Titles - [# - B] [C - E] [F - H] [I - K] [L - N] [O - Q] [R - T] [U - W] [X - Z]

Reviewed August 6th, 2002 by Steve Jackson


“The hospital is under new management now! Free health care for everyone!”

John Q. Archibald (Denzel Washington) is like many struggling Americans. He is trying to work hard, pay his bills – and always seems to come up short. His work hours have been cut, his car is towed away and somehow he manages to smile at the kitchen table during breakfast.

At a little league baseball game, John’s son collapses as he runs to the base. Rushing the little boy to the hospital, we learn that his son is very ill and is in need of a heart transplant. Knowing their family does not have that kind of money, and after their insurance denies their claim, it is up to John to save his son – with whatever means necessary.

When all else fails, John storms into the hospital and basically takes an emergency room hostage – including some patients and some of the hospital staff. He demands that his child get the treatment that he needs – or he will start killing people.

Can the police, hospital staff or anyone else - help save the hostages? Will John’s son be saved? Will John make it out of the hospital alive himself?

I have to admit, I was not too interested in seeing this movie at first. I had heard a mix of things about how good or bad it was and how unrealistic it most likely was, but sitting down and spinning the disc – I watched a movie that kept me interested, was funny in parts and actually pretty powerful as well.

The supporting cast was pretty good with some big name stars carrying the movie along in some rather minor parts. First up Robert Duvall plays Lt. Grimes – who plays the role of a hostage negotiator. I always enjoy watching Duvall on screen. He never disappoints. Also in the film is Anne Heche, James Woods, Ray Liotta and others.

A good dramatic film usually mixes humor with touchy subjects – and this film does just that. Some of the funniest one-liners comes from Eddie Griffin from Undercover Brother fame. His portrayal of Lester, one of the hostages in the ER, is just perfectly funny which was exactly what the film needed.

The video on the DVD is presented in 1.85:1 anamorphic widescreen and one word describes it: wow. This is one of the best transfers this year and lives up to New Line’s impressive work. There is a bit of edge enhancement present and some of the colors seem a little dull in places, but everything else looks dead on. Black levels, sharpness, detail – all right on. There is not even a sign of digital noise or scratches anywhere to be found.

The audio is presented in Dolby Digital and DTS 5.1. Both are incredibly good as well. Dialogue and the score is very strong, and the use of the surrounds was pretty impressive. Bass could have been a little bit stronger, but that is minor for this type of film. A Dolby Digital 2.0 track is also available.
+---+
**Exercise directions**
Extract the passage of the movie review starting with "Titles - [#" and going on through "whatever means necessary.", copying it word for word. The lines that follow come from a separate source and are unrelated to the review above.
+---+
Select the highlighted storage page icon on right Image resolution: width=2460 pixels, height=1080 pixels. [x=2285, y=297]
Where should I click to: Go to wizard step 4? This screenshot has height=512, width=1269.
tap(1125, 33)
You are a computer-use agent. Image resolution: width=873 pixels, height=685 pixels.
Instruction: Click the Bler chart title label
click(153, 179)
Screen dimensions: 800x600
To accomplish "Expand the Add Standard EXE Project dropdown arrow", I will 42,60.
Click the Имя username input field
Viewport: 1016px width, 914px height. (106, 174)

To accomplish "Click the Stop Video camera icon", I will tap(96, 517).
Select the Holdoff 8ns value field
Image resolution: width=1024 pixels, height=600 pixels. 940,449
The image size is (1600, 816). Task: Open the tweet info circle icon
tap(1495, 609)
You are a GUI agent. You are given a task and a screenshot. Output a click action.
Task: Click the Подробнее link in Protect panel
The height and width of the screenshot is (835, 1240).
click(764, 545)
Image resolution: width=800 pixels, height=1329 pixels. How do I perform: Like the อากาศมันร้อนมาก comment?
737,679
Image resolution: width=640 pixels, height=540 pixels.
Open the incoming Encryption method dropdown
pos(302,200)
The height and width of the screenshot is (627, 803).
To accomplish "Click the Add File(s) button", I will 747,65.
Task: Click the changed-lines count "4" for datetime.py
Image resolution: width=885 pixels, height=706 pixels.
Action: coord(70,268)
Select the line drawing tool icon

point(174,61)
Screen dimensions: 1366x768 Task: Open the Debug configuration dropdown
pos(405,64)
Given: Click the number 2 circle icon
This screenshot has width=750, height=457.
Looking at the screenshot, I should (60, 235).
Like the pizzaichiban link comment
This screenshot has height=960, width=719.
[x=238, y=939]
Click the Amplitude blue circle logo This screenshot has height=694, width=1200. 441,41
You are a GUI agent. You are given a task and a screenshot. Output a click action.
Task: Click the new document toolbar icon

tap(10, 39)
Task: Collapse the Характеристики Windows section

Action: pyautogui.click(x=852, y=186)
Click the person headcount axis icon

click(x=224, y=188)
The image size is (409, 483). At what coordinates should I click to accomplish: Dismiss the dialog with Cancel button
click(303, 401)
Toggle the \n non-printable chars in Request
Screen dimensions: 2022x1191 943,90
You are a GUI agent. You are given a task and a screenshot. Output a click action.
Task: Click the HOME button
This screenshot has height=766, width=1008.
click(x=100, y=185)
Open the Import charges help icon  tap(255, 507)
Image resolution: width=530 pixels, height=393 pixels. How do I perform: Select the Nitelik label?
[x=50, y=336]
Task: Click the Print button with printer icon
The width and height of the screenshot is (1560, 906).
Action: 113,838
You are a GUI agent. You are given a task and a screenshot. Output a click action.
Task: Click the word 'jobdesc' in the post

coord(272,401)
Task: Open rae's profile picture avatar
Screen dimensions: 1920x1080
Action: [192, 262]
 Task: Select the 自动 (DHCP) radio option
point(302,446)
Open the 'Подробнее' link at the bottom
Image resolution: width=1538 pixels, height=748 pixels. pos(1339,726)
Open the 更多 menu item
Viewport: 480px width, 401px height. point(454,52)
+---+
**Written answer**
Titles - [# - B] [C - E] [F - H] [I - K] [L - N] [O - Q] [R - T] [U - W] [X - Z]

Reviewed August 6th, 2002 by Steve Jackson


“The hospital is under new management now! Free health care for everyone!”

John Q. Archibald (Denzel Washington) is like many struggling Americans. He is trying to work hard, pay his bills – and always seems to come up short. His work hours have been cut, his car is towed away and somehow he manages to smile at the kitchen table during breakfast.

At a little league baseball game, John’s son collapses as he runs to the base. Rushing the little boy to the hospital, we learn that his son is very ill and is in need of a heart transplant. Knowing their family does not have that kind of money, and after their insurance denies their claim, it is up to John to save his son – with whatever means necessary.